#### [Direction 1]
In the restaurant review, rewrite the paragraph beginning "No, my favorite dish came from" more briefly, keeping its main facts.

┌─ Page text

Namaste India gets mild applause for its solid but stolid fare
Chicken jalfrazie at Namaste India features a curry loaded with vegetables.
I spent some time in Asia this fall, and when I got home, everyone asked the same questions: "How was the flight?" and "What was the best thing you ate?" The first was easy to answer. The flight was long, all fourteen hours of it, especially since I was on an older, TV-less 747 with a seatmate who talked in her sleep and bumped me repeatedly as she flailed in her dreams. But the second question was much more difficult. Was the best thing I ate the sushi I had one morning for breakfast after wandering the aisles of Tokyo's bustling fish market? A bowl of rich, porky chashu ramen? Fresh soy milk with grass jelly? A bracing cup of Vietnamese coffee from a locally owned coffee shop in Saigon?
No, my favorite dish came from a no-frills vegetarian restaurant in the Indian quarter of Singapore, a place where people took any open seat, ate curries off banana leaves with their fingers, and washed up in the communal sink in the heart of the dining room. Indians make up one of the largest ethnic groups in Singapore, an island off the coast of Malaysia that's fast convincing me and the rest of the world that it's home to the globe's best food. And so good was the chole bhatura — spiced chickpeas with deep-fried bread — that I even popped in for some takeout before heading to the airport.

└─

#### [Direction 2]
Please reproduce every line of the rows below word for word, leaving the pictures out of your answer.

┌─ Records supplied

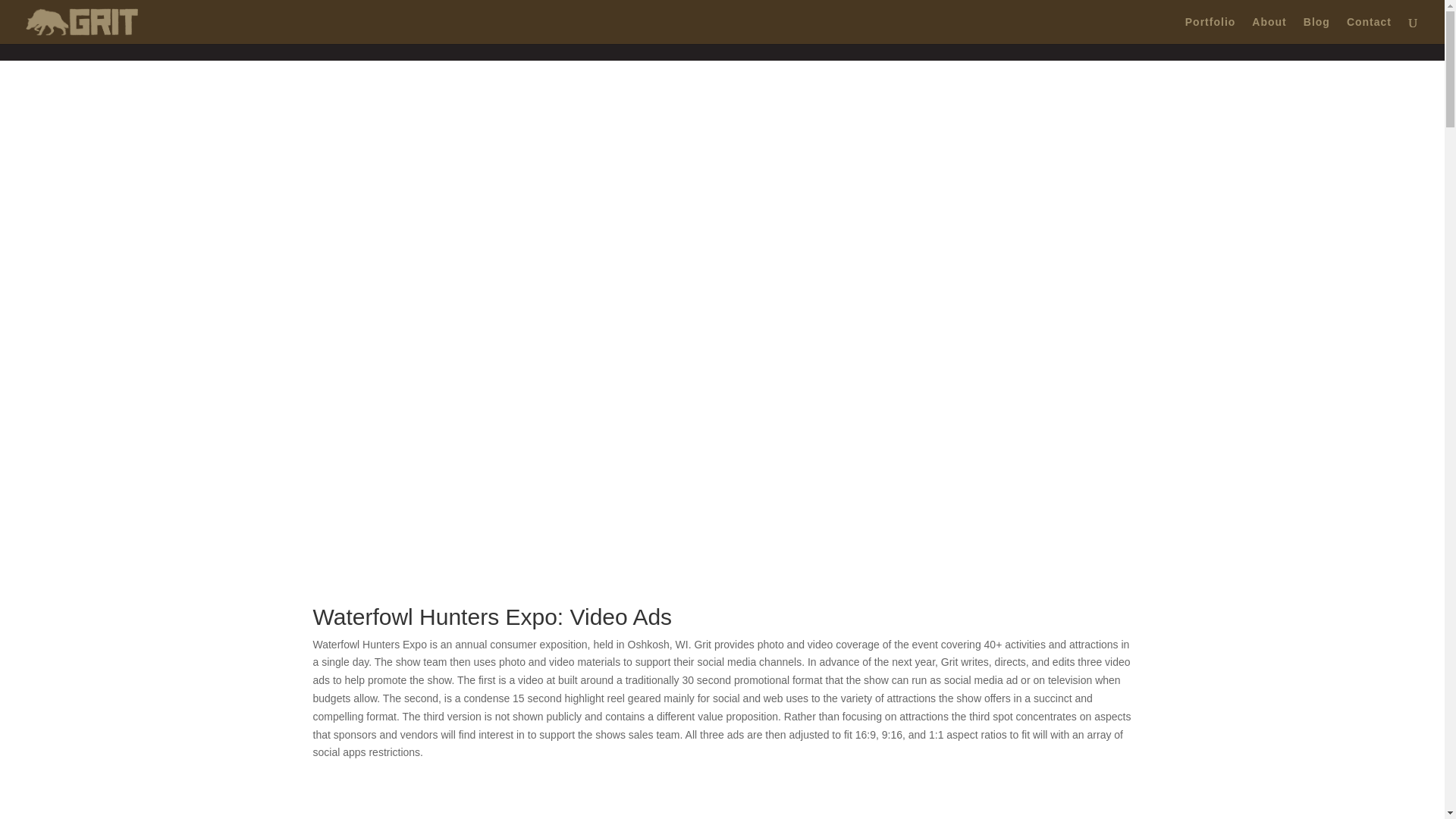
Portfolio (1210, 30)
Blog (1316, 30)
Waterfowl Hunters Expo: 30 second Promo 1:1 (505, 811)
Contact (1368, 30)
Waterfowl Hunters Expo: 30 second Promo 9:16 (937, 811)
About (1268, 30)
Given the description of an element on the screen output the (x, y) to click on. 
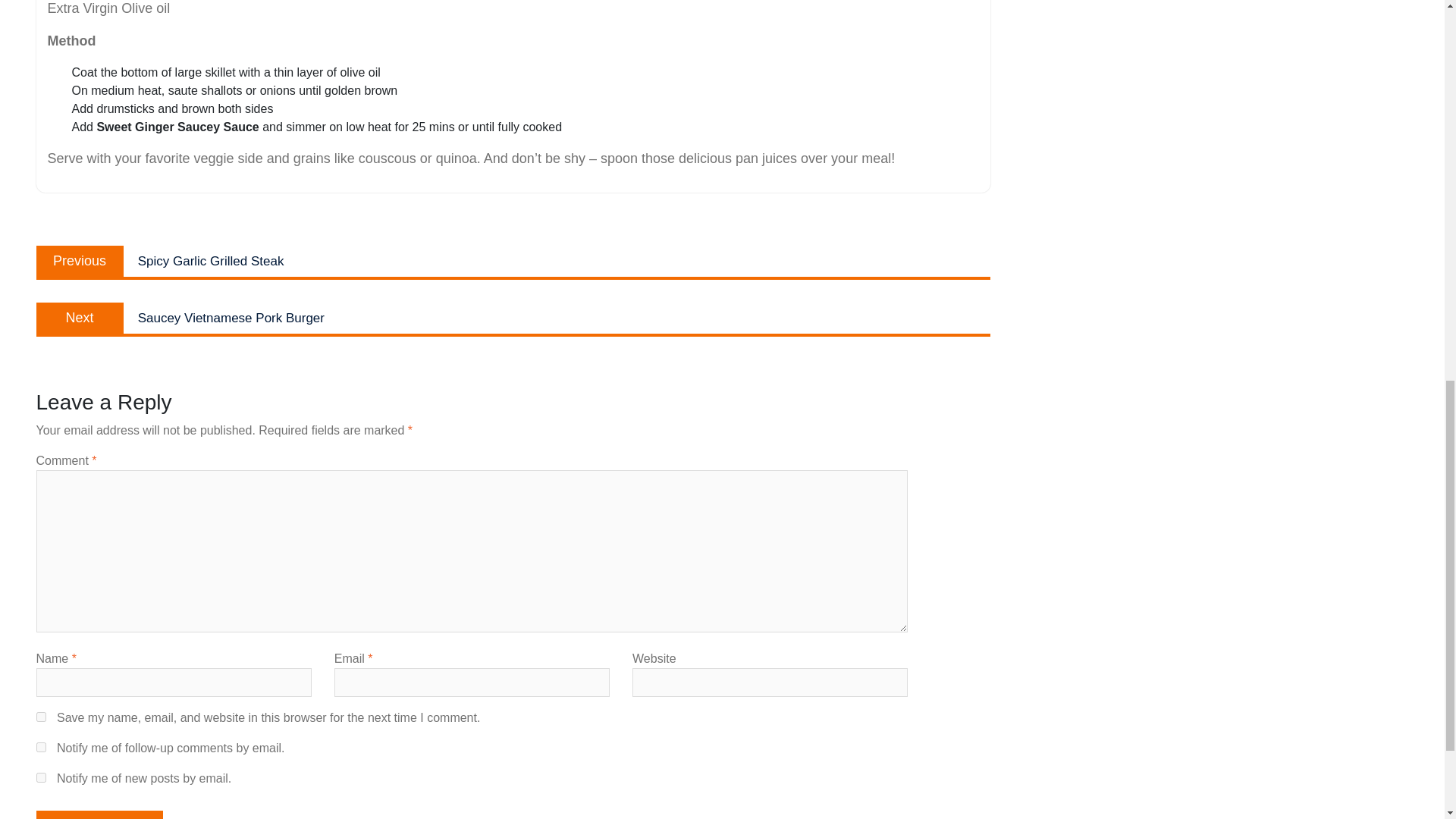
Post Comment (99, 814)
subscribe (513, 260)
yes (41, 747)
Post Comment (41, 716)
subscribe (99, 814)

└─

#### [Solution 1]
My favorite dish came from a plain vegetarian restaurant in Singapore's Indian quarter, where diners took any open seat, ate curries off banana leaves with their fingers, and washed up at a communal sink in the middle of the dining room. Indians are one of Singapore's largest ethnic groups, and the island off Malaysia is convincing me and others that it has the world's best food. The chole bhatura, spiced chickpeas with deep-fried bread, was so good that I got takeout before heading to the airport.

#### [Solution 2]
Portfolio (1210, 30)
Blog (1316, 30)
Waterfowl Hunters Expo: 30 second Promo 1:1 (505, 811)
Contact (1368, 30)
Waterfowl Hunters Expo: 30 second Promo 9:16 (937, 811)
About (1268, 30)
Given the description of an element on the screen output the (x, y) to click on. 
Post Comment (99, 814)
subscribe (513, 260)
yes (41, 747)
Post Comment (41, 716)
subscribe (99, 814)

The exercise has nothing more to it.